Exercise goal:
Exactly the lines from the one with "Viewport: 1200px width, 637px" to the end of the data below should be set down, and no others.

Data shown:
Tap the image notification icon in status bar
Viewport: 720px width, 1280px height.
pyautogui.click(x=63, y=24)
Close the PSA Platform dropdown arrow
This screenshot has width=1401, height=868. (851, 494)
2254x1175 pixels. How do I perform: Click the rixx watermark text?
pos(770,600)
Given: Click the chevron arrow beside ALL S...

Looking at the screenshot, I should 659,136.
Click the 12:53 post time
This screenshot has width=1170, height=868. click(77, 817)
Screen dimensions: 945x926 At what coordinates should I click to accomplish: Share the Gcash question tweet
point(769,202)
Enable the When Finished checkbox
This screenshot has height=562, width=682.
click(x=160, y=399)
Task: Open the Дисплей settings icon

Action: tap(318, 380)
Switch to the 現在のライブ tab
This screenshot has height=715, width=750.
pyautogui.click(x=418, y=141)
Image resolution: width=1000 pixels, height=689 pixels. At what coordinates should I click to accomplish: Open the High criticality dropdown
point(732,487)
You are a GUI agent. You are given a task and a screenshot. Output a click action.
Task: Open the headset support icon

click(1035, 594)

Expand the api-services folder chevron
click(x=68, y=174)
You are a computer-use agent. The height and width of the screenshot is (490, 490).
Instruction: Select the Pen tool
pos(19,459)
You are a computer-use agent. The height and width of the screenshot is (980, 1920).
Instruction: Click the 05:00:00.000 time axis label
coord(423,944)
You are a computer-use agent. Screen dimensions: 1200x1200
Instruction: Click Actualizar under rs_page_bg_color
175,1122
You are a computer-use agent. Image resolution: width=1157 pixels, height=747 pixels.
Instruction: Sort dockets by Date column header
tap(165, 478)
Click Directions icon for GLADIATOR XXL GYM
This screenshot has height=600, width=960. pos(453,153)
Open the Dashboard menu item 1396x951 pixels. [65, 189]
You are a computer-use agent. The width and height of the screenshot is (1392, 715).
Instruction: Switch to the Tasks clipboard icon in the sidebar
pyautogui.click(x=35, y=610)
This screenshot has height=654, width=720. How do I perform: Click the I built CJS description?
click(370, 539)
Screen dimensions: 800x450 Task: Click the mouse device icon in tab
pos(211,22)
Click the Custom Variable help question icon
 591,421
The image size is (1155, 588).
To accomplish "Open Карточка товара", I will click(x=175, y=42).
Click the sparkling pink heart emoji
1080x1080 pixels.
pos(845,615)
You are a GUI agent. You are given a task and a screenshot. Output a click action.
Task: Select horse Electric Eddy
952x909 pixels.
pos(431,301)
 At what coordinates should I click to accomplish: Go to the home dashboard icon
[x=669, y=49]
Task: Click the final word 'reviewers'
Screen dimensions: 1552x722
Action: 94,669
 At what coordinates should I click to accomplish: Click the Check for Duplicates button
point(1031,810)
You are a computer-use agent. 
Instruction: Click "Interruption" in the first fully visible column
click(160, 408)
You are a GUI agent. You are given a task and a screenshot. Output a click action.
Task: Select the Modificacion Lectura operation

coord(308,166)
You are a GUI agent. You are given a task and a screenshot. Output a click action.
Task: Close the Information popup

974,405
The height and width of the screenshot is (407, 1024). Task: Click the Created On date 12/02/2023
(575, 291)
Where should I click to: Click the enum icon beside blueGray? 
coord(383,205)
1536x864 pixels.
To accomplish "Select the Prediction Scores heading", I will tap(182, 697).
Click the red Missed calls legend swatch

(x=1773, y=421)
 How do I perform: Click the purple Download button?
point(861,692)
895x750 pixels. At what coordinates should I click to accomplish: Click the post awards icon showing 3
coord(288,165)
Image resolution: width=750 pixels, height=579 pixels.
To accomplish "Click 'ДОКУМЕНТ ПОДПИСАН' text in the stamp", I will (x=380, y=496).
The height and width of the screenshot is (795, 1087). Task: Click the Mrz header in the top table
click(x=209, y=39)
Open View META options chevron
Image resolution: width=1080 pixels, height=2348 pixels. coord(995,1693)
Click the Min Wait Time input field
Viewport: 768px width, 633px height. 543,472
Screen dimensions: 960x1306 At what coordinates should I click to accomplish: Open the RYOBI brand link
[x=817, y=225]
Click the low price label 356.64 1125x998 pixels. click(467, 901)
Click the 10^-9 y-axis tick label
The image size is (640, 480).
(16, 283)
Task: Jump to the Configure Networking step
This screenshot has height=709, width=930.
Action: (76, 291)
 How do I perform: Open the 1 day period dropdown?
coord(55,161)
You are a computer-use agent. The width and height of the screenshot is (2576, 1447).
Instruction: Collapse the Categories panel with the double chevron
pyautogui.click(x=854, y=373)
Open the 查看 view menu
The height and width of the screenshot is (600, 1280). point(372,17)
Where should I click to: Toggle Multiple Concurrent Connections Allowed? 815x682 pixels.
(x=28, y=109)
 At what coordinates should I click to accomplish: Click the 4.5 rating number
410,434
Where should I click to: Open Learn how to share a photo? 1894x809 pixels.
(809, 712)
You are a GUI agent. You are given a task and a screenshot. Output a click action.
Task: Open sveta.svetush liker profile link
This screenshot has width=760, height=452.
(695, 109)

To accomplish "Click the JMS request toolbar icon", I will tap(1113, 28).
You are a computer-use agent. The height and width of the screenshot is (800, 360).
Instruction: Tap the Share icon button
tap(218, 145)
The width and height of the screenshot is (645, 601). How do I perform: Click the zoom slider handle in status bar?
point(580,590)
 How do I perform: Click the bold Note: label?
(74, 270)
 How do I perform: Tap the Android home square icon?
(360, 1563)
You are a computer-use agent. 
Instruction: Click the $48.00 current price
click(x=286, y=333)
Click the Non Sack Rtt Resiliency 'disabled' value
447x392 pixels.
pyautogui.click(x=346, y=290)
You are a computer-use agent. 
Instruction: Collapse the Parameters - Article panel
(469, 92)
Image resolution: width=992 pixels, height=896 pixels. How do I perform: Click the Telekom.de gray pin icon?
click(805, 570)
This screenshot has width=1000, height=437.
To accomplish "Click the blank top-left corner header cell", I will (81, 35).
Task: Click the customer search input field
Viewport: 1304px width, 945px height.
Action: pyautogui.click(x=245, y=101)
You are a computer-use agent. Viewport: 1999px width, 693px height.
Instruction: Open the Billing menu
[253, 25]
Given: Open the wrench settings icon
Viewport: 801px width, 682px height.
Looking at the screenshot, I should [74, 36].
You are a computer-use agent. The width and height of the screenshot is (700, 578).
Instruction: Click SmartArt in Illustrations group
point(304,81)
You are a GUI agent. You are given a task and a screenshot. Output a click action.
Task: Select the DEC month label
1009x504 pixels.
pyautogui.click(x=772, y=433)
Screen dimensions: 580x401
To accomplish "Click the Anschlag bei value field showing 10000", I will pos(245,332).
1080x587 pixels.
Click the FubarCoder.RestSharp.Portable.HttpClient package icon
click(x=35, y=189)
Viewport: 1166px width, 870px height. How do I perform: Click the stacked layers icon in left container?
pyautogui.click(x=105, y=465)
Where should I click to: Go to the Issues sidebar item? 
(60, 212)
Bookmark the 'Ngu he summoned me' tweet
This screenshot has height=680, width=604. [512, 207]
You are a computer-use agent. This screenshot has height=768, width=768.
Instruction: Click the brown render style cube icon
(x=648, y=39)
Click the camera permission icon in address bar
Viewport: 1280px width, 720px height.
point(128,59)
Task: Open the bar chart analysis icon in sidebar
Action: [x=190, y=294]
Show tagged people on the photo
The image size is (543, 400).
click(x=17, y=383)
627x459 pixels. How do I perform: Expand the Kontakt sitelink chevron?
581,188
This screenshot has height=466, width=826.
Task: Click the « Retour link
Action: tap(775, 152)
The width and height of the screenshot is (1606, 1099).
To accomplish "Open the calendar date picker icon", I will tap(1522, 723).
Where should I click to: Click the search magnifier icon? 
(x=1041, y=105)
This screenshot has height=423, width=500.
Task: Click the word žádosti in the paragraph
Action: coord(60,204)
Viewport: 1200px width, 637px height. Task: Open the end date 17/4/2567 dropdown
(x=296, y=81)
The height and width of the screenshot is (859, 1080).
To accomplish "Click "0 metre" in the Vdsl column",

Your solution:
Viewport: 1200px width, 637px height. Task: Open the end date 17/4/2567 dropdown
(x=296, y=81)
The height and width of the screenshot is (859, 1080).
To accomplish "Click "0 metre" in the Vdsl column",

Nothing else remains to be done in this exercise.